I know that you quantum mechanical types (Quath!) will probably ( :P ) claim that Einstein was indeed wrong when he claimed that "God does not play dice with the Universe" and I know that the prevailing view is that Einstein was wrong about this. I guess that I am implicitly supporting the presently discredited "hidden variables" position.

Anyhoo....my sense is that our notion of luck is similar to our notion of an uncaused cause. We kind of insert these concepts into our models of the World in order to make things work. Yet we feel uncomfortable with such "solutions".

Here is one example of what is troubling to me about the concept of luck as it used. I think that most people accept that the initial conditions of our universe had to be very special in order for there to be any structure at all in our Universe (I believe people like Hawking and Penrose make such arguments). Some people think this shows the hand of God, others chalk it up to "luck". My question for the pro-luck camp: Can you even legitimately use this concept to explain the initial conditions of our universe without necessarily hypothesizing the existence of other universes where the initial conditions did not "work out". In other words, is not luck a concept that cannot be legitimately used when talking about a single universe? Luck seems to demand a population of alternatives that are actual if you will. You can only say that you were lucky in winning a lottery if there are real losers - if there were not millions of losers, there could not even be a single person who gets millions of dollars. Not sure that this is clear or makes sense, but I will stop here...
 
I wanted to believe in hidden variable theory as well. I liked the idea that world was deterministic. However, experimental evidence pushes strongly againt it. http://en.wikipedia.org/wiki/EPR_paradox is a prety good website for this issue.

As for luck, I would say that either one universe is possible or an infinite number are possible. If it is one, then we would be "lucky." However, if that one did not produce us, then noone would be there to contemplte the "unluckiness" of it.

I personally think there are an infinite number. Either in parallel (separate universes) or a cyclic universe. In such a case, if we can exist, then we have to exist and there is no luck whatsoever.

But I think the luck question can be pushed onto Christianity as well. Was it luck that God existed? Could a different Creator have existed? Say one that didn't like to make planets or create things? Or one that created humans that did not want to sin but had free will? Or one that created the universe and god bored and went to sleep? Or one that was unable to think? Or one that was not powerful enough to make a universe?

I guess the difference is that physics is ok with an infinite number of universes, but religion is not comfortable with an infinite number of gods.

Quath
 
I am sympathetic to the view that our deployment of the concept of luck reflects a fundamental conceptual limitation - the inability of our limited mind to generate the "right concept" - one that does not seem so suspicously contrived as the notion of luck.

Consider a pencil balanced exactly on its tip.

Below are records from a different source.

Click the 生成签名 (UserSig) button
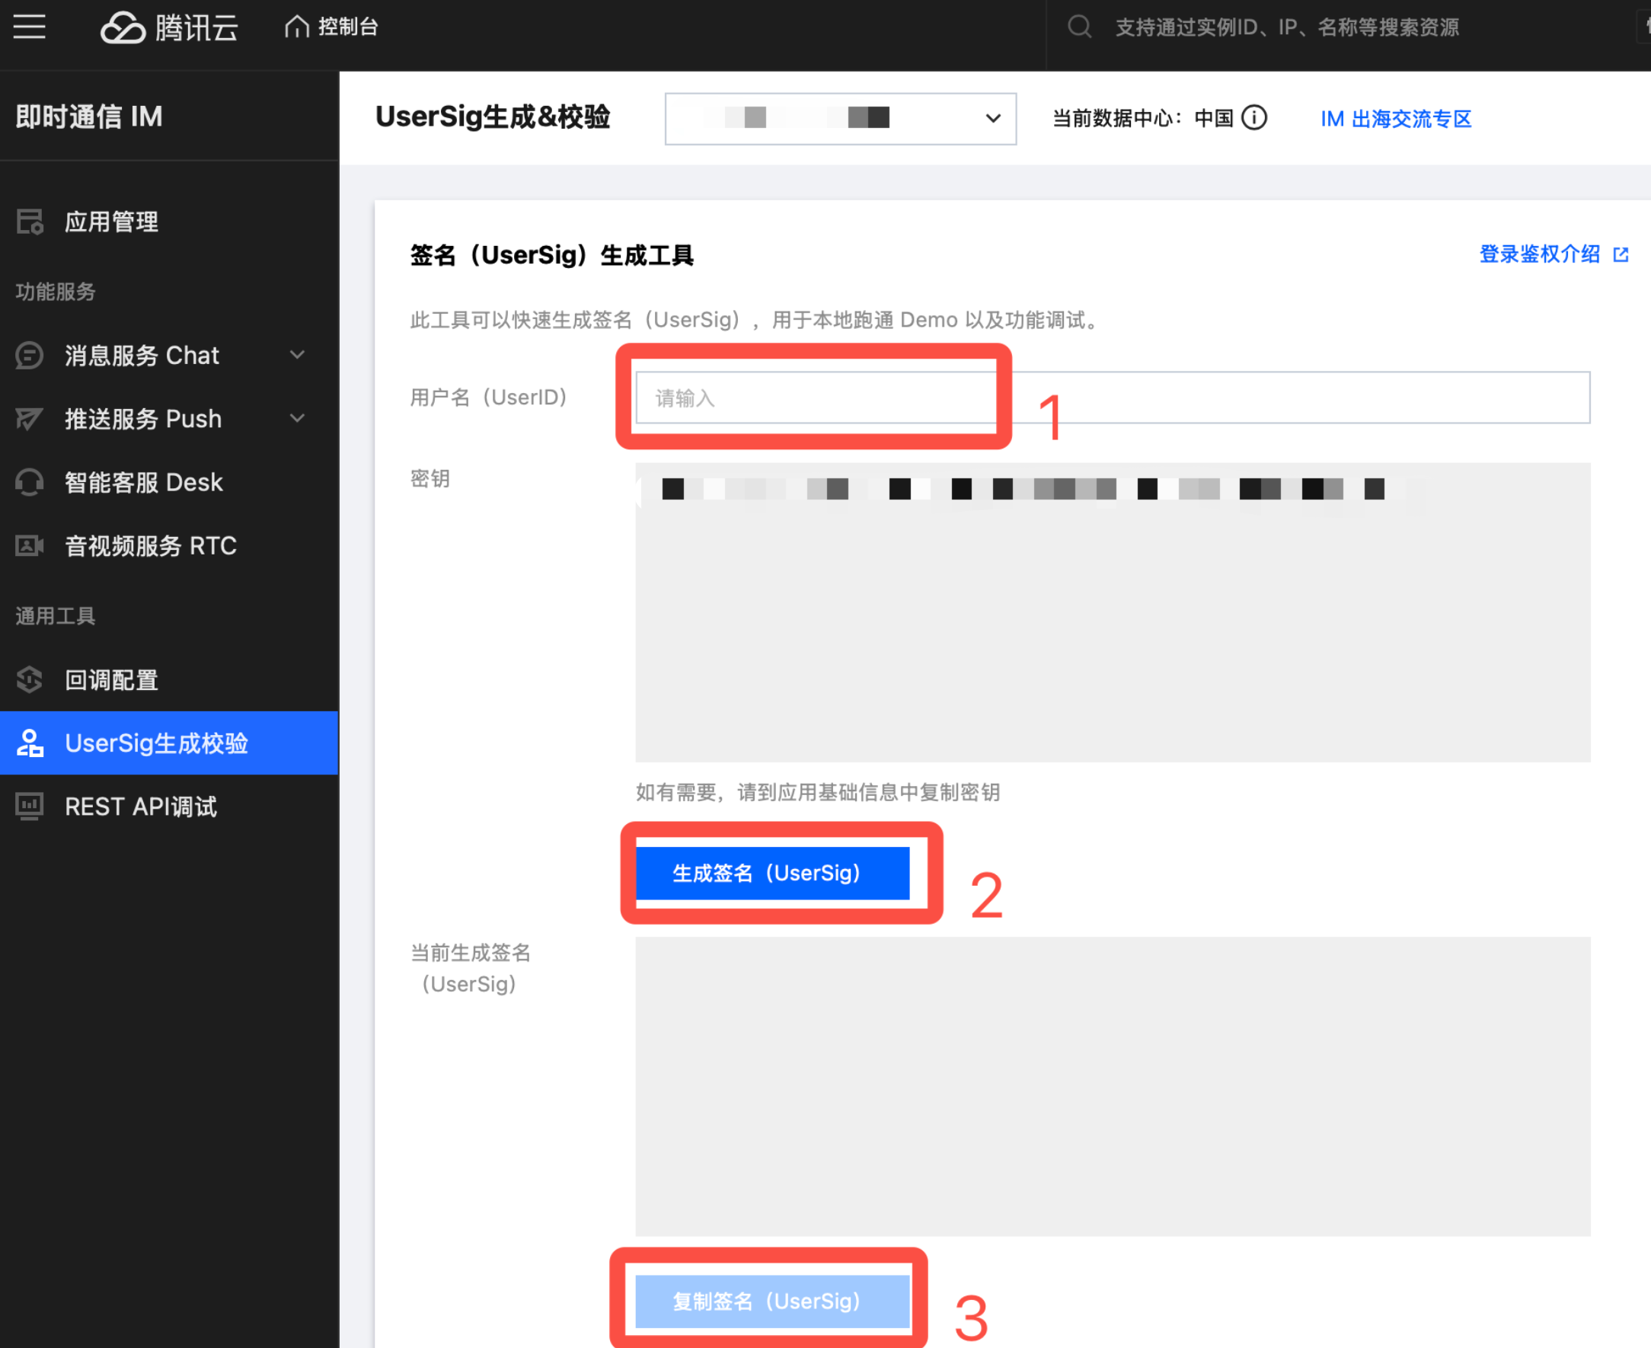772,874
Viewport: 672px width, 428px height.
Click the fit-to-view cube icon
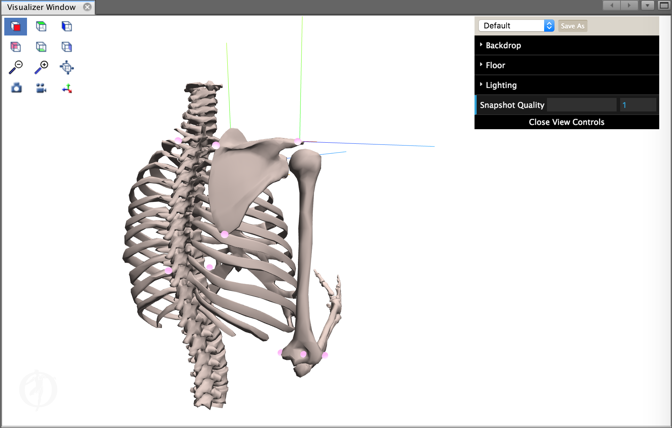(x=67, y=67)
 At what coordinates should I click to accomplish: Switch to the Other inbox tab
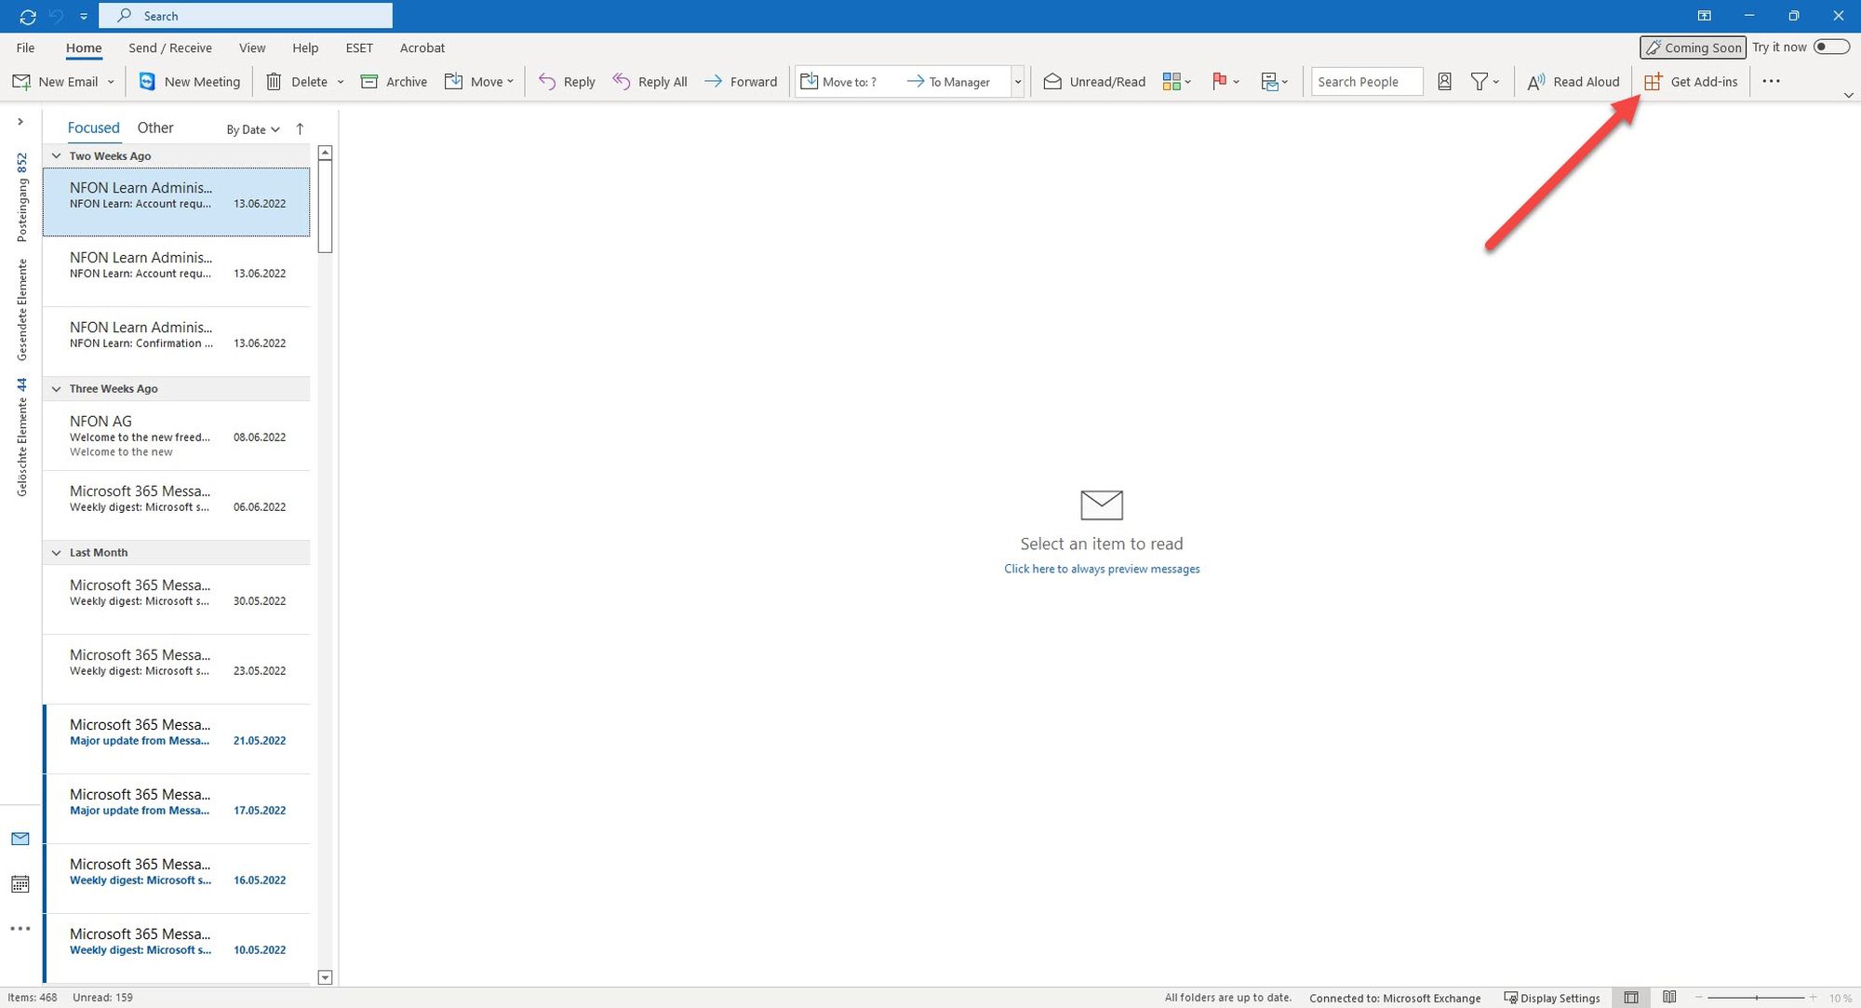pyautogui.click(x=155, y=128)
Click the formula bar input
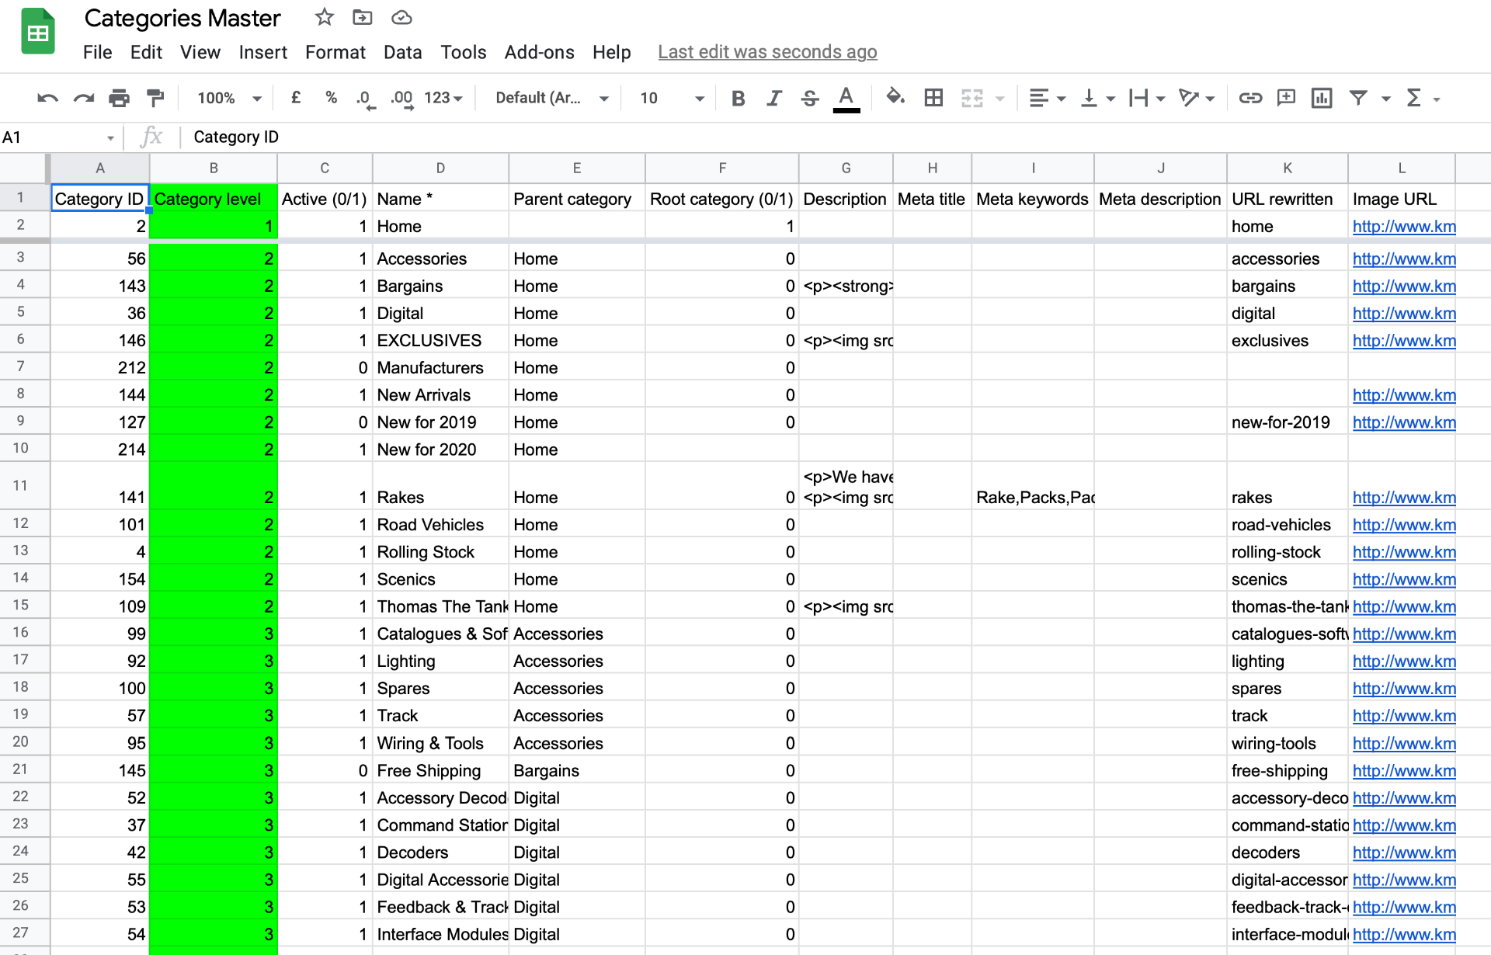 tap(777, 137)
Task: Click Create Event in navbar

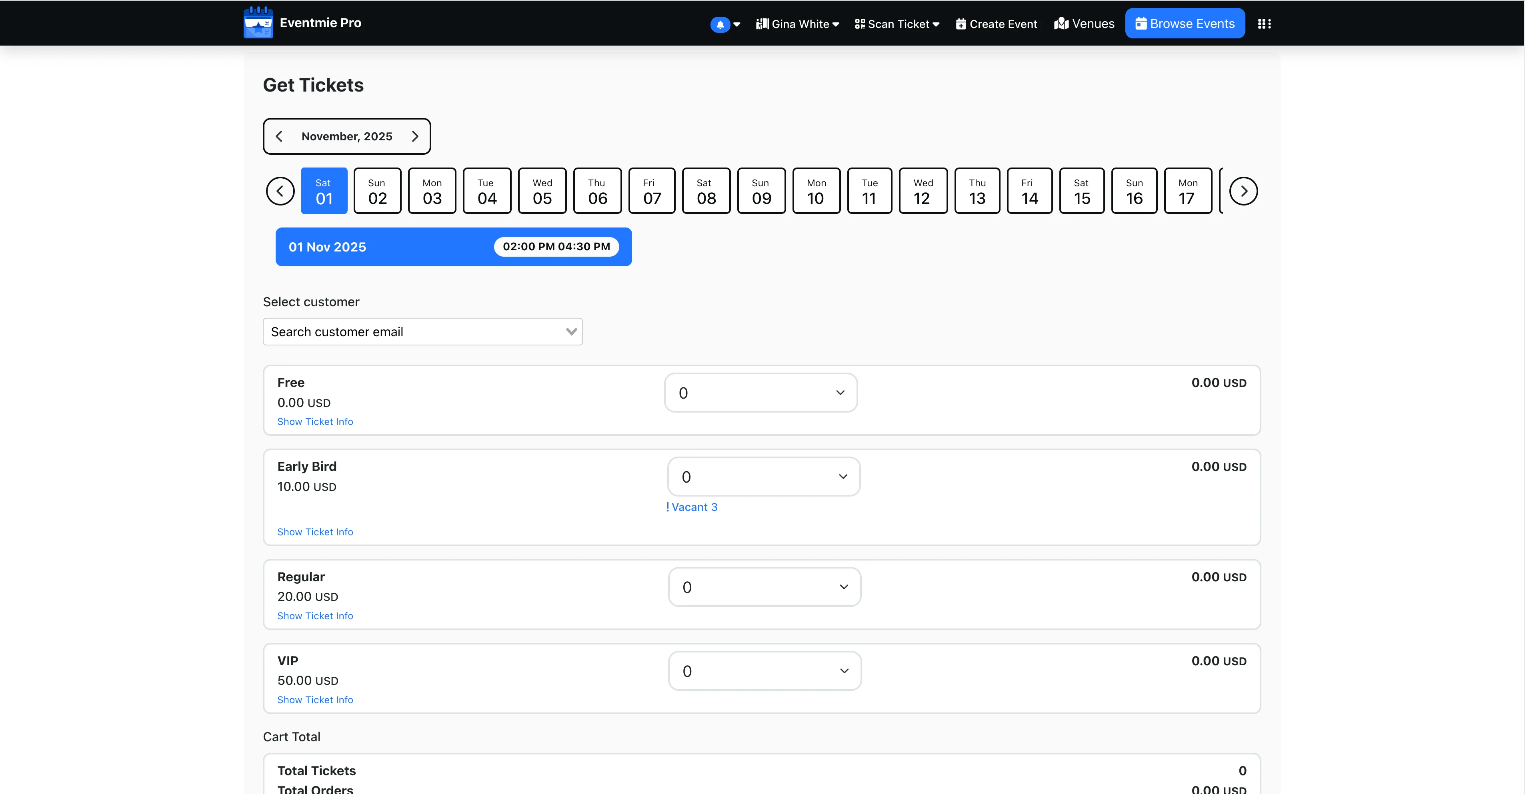Action: tap(996, 24)
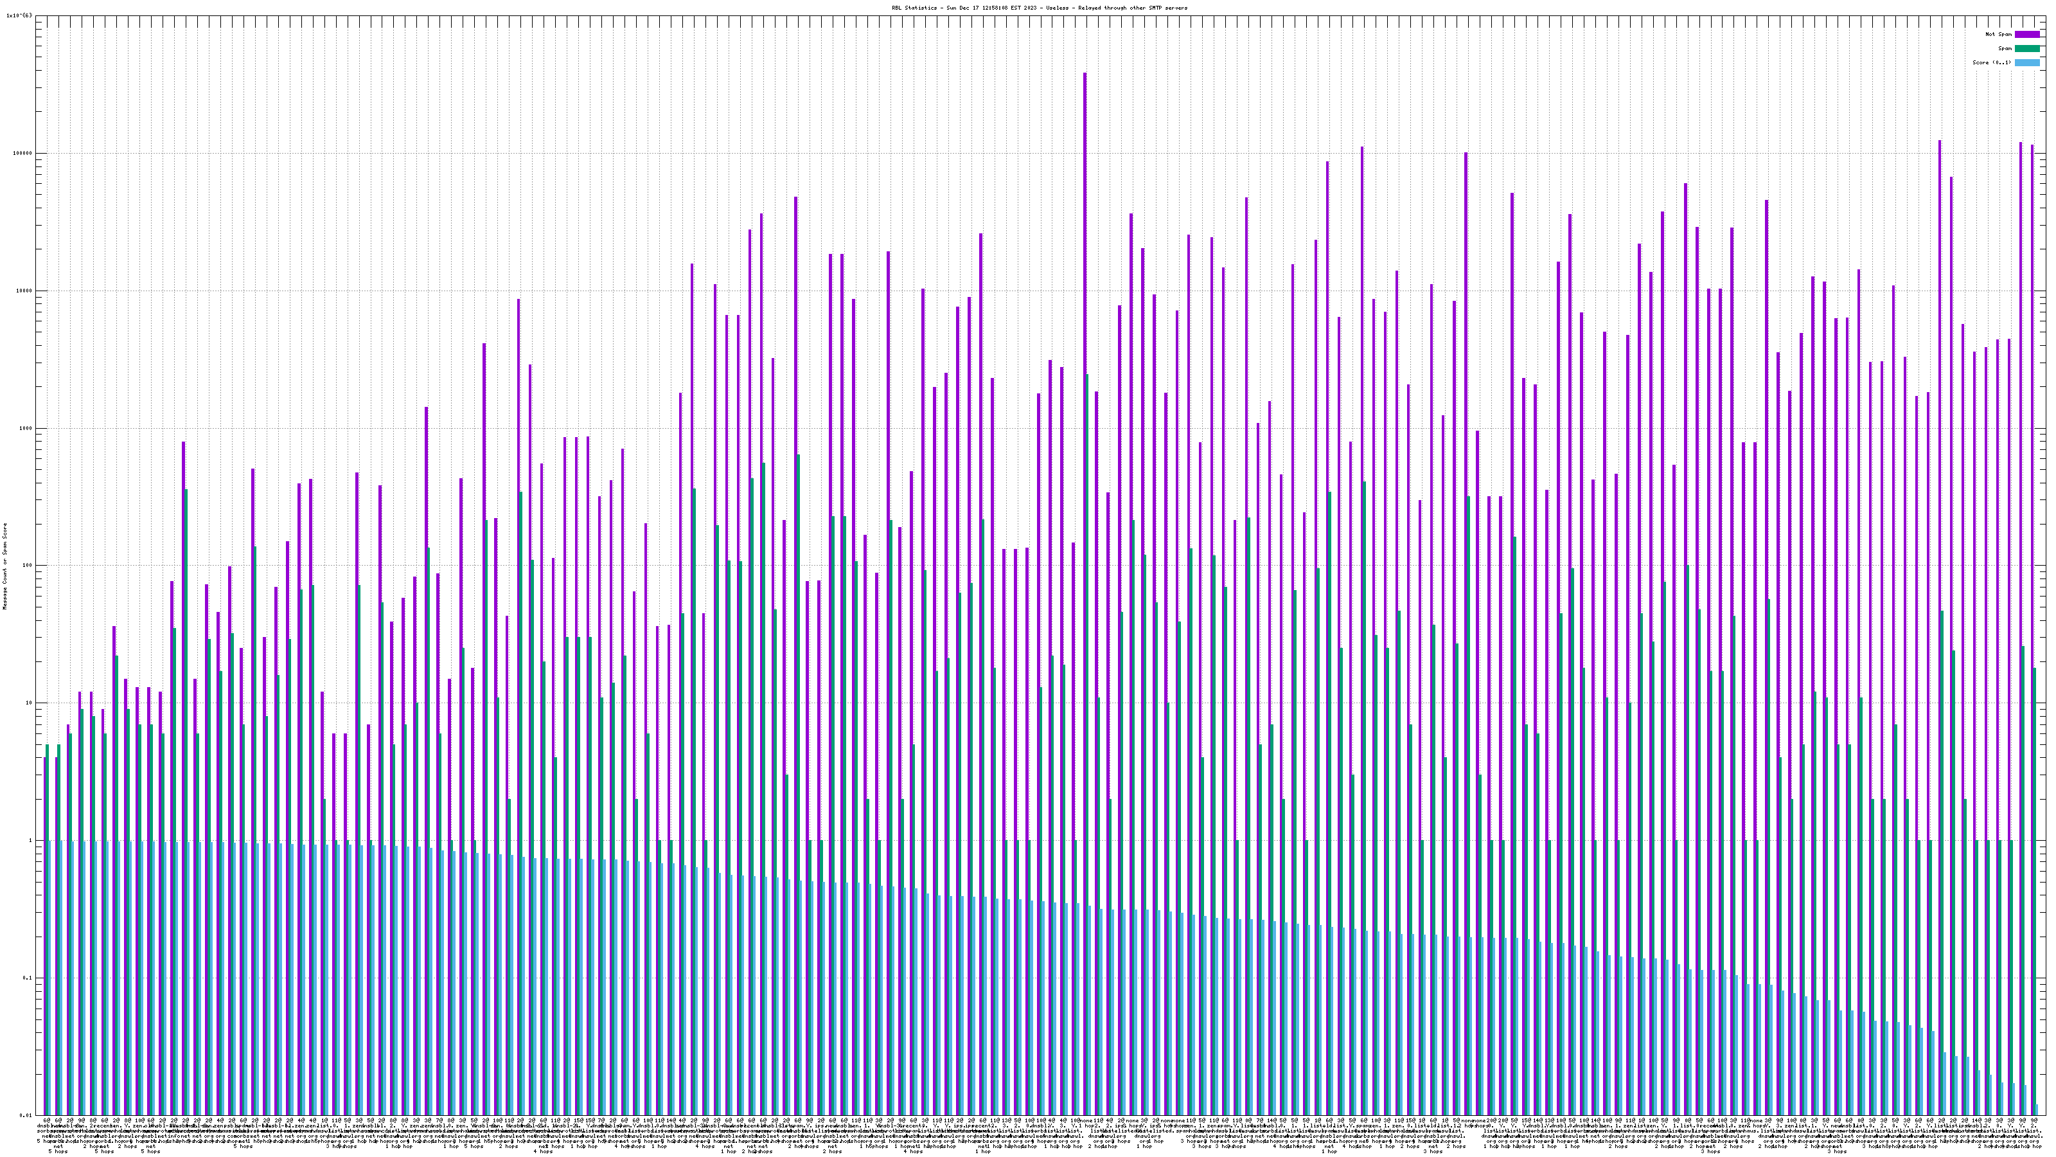
Task: Click the 1 y-axis tick label
Action: tap(30, 841)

Which direction will it fall? Well let's suppose that the actual direction that the pencil falls is determined by minute local wind currents (movement of air in the vicinity of the pencil). If we had all the "facts" about the air pressure in the room (and beyond), we could determine what direction the pencil will fall. But what if we did not have the concept of wind - possibly because the concept is beyond even the "in principle" reach of our minds. Then the pencil would fall in what would appear to be random directions (as the experiment is repeated over and over). We would use the construct of "luck" as an explanation when, in point of fact, there is "deterministic" explanation based on the concept of wind (a concept that we do not know about).

So I wonder if "luck" is not a "stop-gap" concept used when we do not have the right concepts....
 
Since we're all almost impossibly improbable anyway, why bother worrying about luck? Our existence is one of the infinite set of possible ways in which the history of occurances could have played out. No more or less likely than anything else.